Why You Should Consider Adding Farmer's Walks To Your Next Workout

If you're a fan of walking for basic exercise, but looking to crank your walking routine up a notch, meet farmer's walks. Also called loaded walks, or farmer's carry, this exercise has the similar cardio burn walking provides, but it ups the strength training factor by requiring you to carry weights while walking (per Byrdie). These weights can range in size, weight, and type. For instance, Chloe Ting, an instructor at Motosumo, points out to Byrdie that you can use a trap deadlift bar (which is placed on your upper back behind your head), dumbbells, barbells, or kettlebells (all of which are carried by your hands).

Beyond spicing up your walking routine, the farmer's walk exercise has several health benefits as it's a powerful full-body movement. Because this exercise is demanding, it helps improve both endurance and cardiovascular health (via Healthline).

At the same time it also challenges muscle strength. According to a 2019 study, this exercise has the ability to add power and increase strength. What's even more impressive is this functional movement is transferable to other sports ranging from basketball to tennis and more, notes Healthline. Thus it may help improve overall athleticism. This is because the farmer's carry recruits muscles from all over the body including the core, glutes, quads, upper back, traps, lats, and many other muscles.

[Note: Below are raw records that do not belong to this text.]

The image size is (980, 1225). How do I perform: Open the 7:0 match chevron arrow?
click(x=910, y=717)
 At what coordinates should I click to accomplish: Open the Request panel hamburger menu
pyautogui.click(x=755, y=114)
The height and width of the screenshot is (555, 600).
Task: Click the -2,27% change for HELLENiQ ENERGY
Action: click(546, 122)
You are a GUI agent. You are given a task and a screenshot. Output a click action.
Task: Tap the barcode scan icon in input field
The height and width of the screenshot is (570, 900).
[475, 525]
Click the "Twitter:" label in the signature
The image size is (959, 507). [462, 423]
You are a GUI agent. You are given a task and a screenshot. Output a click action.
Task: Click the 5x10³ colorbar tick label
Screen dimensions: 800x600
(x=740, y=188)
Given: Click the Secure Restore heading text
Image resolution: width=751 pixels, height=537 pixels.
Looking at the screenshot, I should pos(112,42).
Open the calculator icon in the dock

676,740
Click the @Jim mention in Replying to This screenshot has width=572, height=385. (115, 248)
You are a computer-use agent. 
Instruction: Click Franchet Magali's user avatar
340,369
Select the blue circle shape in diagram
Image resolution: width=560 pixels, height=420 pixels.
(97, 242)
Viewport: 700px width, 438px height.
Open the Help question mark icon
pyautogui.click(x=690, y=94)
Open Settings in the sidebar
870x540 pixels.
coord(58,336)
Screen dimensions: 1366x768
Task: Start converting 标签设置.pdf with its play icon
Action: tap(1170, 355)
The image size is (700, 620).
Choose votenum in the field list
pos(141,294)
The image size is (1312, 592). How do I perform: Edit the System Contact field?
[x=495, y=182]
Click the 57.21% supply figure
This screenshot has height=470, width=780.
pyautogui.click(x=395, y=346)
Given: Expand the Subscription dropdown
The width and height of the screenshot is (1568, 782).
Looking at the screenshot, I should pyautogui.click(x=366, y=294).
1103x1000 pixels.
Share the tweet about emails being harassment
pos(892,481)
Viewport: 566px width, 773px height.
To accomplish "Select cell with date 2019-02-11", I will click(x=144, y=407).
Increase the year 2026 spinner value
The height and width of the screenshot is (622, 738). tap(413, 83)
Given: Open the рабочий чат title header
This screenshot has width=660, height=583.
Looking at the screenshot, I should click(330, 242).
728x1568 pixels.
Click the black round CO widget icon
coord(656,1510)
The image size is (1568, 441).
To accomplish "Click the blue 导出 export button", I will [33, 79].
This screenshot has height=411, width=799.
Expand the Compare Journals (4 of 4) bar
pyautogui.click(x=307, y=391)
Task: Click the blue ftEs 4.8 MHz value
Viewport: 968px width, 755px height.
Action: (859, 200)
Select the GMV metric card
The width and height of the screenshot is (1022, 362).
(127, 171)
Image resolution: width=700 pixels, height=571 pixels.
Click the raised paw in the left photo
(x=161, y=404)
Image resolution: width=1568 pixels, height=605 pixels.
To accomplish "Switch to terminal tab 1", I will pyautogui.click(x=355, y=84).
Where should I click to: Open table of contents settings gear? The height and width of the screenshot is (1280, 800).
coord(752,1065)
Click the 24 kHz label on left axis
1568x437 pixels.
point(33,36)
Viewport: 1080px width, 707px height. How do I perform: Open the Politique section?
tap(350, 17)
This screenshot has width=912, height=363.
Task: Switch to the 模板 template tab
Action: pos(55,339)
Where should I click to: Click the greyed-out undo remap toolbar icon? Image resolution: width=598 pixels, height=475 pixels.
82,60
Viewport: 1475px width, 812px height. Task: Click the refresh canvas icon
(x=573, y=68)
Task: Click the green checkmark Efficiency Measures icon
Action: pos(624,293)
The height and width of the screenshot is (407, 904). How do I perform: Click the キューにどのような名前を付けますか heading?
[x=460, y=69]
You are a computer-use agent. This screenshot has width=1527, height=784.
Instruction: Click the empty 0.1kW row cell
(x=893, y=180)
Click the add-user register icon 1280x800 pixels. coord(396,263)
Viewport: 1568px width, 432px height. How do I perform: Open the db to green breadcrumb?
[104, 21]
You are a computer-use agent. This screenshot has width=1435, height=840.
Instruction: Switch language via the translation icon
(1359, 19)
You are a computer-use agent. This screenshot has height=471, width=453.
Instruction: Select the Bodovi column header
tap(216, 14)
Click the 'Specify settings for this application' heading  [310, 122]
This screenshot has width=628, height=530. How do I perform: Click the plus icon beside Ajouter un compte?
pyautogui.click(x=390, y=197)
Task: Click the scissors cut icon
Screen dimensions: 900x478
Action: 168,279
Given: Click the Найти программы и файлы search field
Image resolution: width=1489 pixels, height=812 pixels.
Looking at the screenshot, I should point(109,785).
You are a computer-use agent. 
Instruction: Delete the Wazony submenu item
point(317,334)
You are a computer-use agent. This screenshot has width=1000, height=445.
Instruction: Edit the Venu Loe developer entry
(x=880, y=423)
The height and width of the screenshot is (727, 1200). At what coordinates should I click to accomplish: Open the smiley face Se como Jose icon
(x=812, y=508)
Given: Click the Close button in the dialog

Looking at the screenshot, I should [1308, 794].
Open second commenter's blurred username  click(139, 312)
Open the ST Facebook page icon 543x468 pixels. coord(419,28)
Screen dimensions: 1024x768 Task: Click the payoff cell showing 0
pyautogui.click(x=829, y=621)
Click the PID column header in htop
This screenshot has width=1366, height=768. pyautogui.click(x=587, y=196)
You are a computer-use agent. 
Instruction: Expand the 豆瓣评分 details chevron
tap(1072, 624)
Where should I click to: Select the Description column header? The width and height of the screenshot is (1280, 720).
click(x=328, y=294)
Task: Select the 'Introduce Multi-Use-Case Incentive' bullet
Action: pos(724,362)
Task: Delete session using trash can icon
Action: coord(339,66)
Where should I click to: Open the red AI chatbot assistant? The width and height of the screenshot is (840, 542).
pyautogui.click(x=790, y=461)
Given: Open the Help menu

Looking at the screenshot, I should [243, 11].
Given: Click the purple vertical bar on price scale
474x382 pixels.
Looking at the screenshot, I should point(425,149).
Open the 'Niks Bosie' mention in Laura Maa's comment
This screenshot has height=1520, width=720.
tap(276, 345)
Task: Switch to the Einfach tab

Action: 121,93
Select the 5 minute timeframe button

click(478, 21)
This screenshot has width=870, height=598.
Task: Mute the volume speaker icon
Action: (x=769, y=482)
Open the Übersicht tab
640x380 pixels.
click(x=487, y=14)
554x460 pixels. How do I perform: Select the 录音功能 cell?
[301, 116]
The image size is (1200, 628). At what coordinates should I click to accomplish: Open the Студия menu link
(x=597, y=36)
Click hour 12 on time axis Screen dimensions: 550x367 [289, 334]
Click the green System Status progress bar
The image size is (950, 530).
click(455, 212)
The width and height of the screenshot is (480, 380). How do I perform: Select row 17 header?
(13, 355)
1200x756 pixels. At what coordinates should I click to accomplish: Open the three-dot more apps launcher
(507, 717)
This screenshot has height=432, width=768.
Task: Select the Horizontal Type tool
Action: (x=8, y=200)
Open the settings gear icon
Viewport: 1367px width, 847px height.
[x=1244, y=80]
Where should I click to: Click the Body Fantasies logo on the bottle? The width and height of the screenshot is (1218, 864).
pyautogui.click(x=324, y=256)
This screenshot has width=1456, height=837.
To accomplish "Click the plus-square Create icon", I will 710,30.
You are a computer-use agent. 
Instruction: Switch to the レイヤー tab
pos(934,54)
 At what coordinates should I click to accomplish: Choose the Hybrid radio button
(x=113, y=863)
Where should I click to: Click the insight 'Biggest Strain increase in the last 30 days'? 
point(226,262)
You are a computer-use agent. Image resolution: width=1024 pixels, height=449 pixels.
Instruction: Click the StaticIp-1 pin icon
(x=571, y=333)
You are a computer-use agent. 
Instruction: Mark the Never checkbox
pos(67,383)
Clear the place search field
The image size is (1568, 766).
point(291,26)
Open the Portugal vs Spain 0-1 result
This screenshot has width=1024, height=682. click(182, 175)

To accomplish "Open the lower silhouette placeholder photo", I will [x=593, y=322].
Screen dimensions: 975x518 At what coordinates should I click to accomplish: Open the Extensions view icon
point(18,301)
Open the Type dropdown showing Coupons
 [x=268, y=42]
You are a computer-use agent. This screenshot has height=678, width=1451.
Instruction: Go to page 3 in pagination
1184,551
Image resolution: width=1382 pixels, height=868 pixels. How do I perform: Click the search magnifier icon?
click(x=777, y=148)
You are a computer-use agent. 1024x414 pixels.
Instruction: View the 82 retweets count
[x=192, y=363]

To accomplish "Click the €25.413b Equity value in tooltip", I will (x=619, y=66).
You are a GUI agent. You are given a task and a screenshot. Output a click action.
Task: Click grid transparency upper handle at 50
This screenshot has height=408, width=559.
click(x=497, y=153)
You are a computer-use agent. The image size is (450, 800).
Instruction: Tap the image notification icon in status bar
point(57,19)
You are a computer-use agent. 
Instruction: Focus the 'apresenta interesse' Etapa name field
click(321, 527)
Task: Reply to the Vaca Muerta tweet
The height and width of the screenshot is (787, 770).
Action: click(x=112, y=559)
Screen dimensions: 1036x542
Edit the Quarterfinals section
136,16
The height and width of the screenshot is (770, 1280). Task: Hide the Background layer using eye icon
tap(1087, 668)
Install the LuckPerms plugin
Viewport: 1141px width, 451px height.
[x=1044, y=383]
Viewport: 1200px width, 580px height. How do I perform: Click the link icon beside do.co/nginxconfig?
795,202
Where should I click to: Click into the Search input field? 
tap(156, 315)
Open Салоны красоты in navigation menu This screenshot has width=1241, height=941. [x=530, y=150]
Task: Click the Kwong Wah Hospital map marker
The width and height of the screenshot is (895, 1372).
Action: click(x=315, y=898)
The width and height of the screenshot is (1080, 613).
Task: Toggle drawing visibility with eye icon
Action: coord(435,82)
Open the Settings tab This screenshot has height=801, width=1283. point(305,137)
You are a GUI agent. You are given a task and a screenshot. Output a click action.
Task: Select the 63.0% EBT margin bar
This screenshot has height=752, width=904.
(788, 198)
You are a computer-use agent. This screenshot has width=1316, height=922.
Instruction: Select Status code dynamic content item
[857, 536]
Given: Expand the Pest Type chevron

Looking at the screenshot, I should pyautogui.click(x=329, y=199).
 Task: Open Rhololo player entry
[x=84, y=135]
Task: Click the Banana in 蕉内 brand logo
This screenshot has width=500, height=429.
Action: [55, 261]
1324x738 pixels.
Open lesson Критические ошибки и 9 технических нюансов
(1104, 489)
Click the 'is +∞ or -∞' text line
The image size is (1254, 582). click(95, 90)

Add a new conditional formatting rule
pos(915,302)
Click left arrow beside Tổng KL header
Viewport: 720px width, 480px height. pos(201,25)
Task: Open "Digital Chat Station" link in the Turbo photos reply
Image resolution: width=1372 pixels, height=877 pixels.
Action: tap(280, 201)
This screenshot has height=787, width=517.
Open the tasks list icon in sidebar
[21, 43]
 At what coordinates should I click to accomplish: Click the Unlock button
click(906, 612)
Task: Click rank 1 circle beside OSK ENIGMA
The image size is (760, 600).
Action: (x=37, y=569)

What muscles does the farmer's walk work?

Even though the farmer's walk works the entire body, some muscle groups are worked more than others. Above all, this exercise targets the core. Since it's a compound ab exercise, it works the deep core muscles such as the transverse abdominis, shares Livestrong. It also works the other abdominal muscles and the erector spinae muscles which support the spine, points out Healthline.

Probably the most obvious muscles being worked during the farmer's walk are those in the lower body. According to Healthline, the muscles targeted here are the quadriceps, hamstrings, glutes, and calves. The quads are responsible for extending and stabilizing the knee, while the hamstrings support knee flexion and stabilization of both the knee and hip. The glutes also aid in the stabilization of the hip joint and support its extension during the movement. Meanwhile, the calves focus on stabilizing the ankle joint while you're walking with weights, points out Healthline.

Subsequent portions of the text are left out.